I’m sure when I leave here I’ll take the desert smell with me too, subconsciously. The next time I smell hot sand I’ll think of Iraq. More likely, the next time I’m deployed, I’ll get off the plane and think, “Oh, there’s that smell again.” Assuming we’re still coming here by then. What does Syria smell like, I wonder?

It’s too bad we keep getting into wars in these godawful hellholes. Bosnia, Iraq, Afghanistan. We should find some reason to invade Jamaica or Cozumel. That would be a sweet war, right there:

ME: “Sir, we took the beach resort with no KIA or WIA, although my entire platoon was then taken prisoner by a vacationing cheerleading squad with a margarita machine.”

MY COMMANDER: “A margarita machine? Tell my driver to warm up the humvee. We can’t leave those men to suffer alone.”

I ran into a one-star today. Didn’t catch his name, but I was coming out of the TOC and up walks this general. I was so surprised I almost forgot to salute. I wonder if anybody inside knew he was coming—usually it’s all anybody’s talking about when the brass is coming for a visit. Hope nobody is in trouble.

It’s been very quiet here lately. I’m really hoping it stays that way.

Friday, October 21, 2005

Hawser

And I wear it for the thousands who have died
Believing that the Lord was on their side;
I wear it for another hundred thousand who have died
Believing that we all were on their side.
-Cash, Man In Black

I’m now 11% done with my tour. I keep telling myself that I won’t look at that spreadsheet every morning, but every morning as soon as I’m done shaving I do exactly that. It’s hard not to adopt an attitude of just doing my year here, even if I do believe in the mission. I think it may have been easier to be “here and now” and not homesick in wars where you were in for the duration. Also, we have no clear enemy. Do not confuse this statement; we have very clear goals. But having a face to attach to the enemy is very good for morale and determination. It helps to know who you’re fighting. I’m not sure anybody up in the war rooms realizes how much it would help the war effort to have an information dissemination program where we talked about the terrorist masterminds controlling these actions. Seeing a bunch of sad-sack farmers who come to kill us with rusty old AKs is disheartening. Speaking of which, I wish they’d just stand and fight. I could at least respect that.

### WHAT YOU WILL DO
A. Arrange the listing, from its first line up to and including the line containing "point(92,154)", as a JSON list of strings with one string per line, leaving out the pictures.
B. Pick up the Iraq deployment journal after its final sentence and continue it.

### SOURCE DATA
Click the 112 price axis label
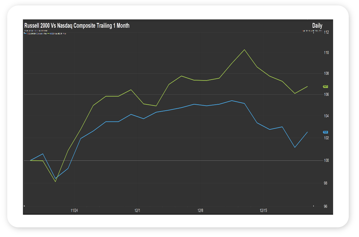This screenshot has width=359, height=237. [x=326, y=32]
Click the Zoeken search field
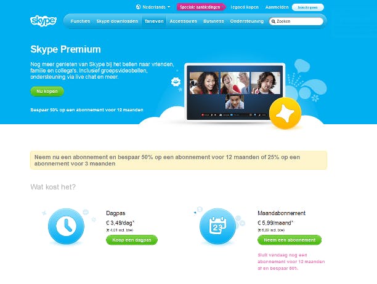This screenshot has width=377, height=284. pyautogui.click(x=296, y=22)
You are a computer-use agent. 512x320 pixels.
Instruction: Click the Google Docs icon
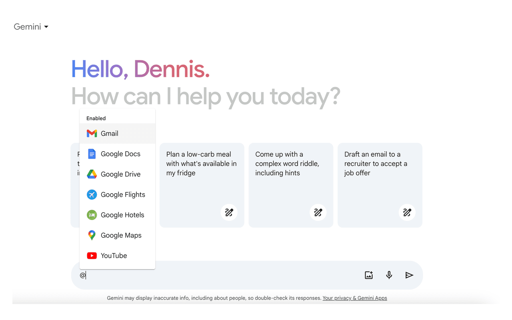point(92,154)
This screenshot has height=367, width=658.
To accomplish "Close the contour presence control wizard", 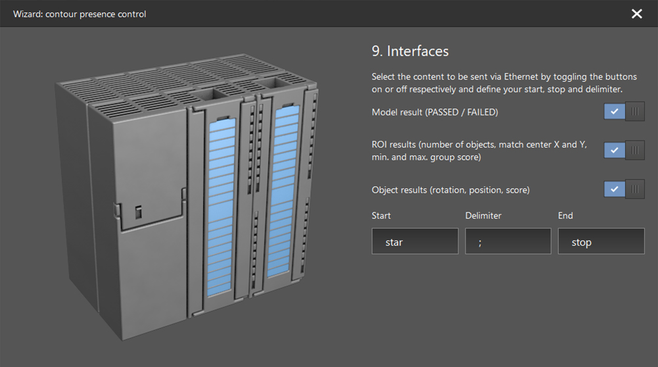I will pos(636,14).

### EXPECTED RESPONSES
A.
[
  "Click the 112 price axis label",
  "This screenshot has width=359, height=237. [x=326, y=32]",
  "Click the Zoeken search field",
  "This screenshot has width=377, height=284. pyautogui.click(x=296, y=22)",
  "You are a computer-use agent. 512x320 pixels.",
  "Instruction: Click the Google Docs icon",
  "point(92,154)"
]

B.
It’s getting cold here. Very cold. Another few weeks and it will be below freezing in the mornings. It’s past noon here right now and it’s still chilly in the shade. Two weeks ago it was like an oven outside. I have been away from Texas too long—these sudden weather changes are affecting me a lot more than they should.

I got a care package from my parents’ neighbors. Thanks very much, Ms. E and Charlotte. The Starburst are already almost gone. Everything in there was much appreciated, especially the barbecue sauce and the fruit. I’m not sure if I will be able to use the catnip, though. I haven’t seen the kitties in a week or so, and I was starting to wonder until I saw a wolf slinking around the area a few nights ago. I hope he hasn’t eaten them or scared them off. They were just starting to let us come near them. Also, they mouse for us. If I see the wolf again, I may shoot him. The last thing we need on top of all the bad hygiene around here is a wolf bringing in God knows what kind of germs.

The monotony is starting to kill me, and it’s getting harder to moor myself mentally to the routine things I need to do every day. Shave. Work out. Clean my rifle. I really need a day off. Not looking like it’s going to happen any time soon.

Tuesday, October 18, 2005

Q and A

“This ain’t no ancient civilization, Mister.”
“Sometimes it is.”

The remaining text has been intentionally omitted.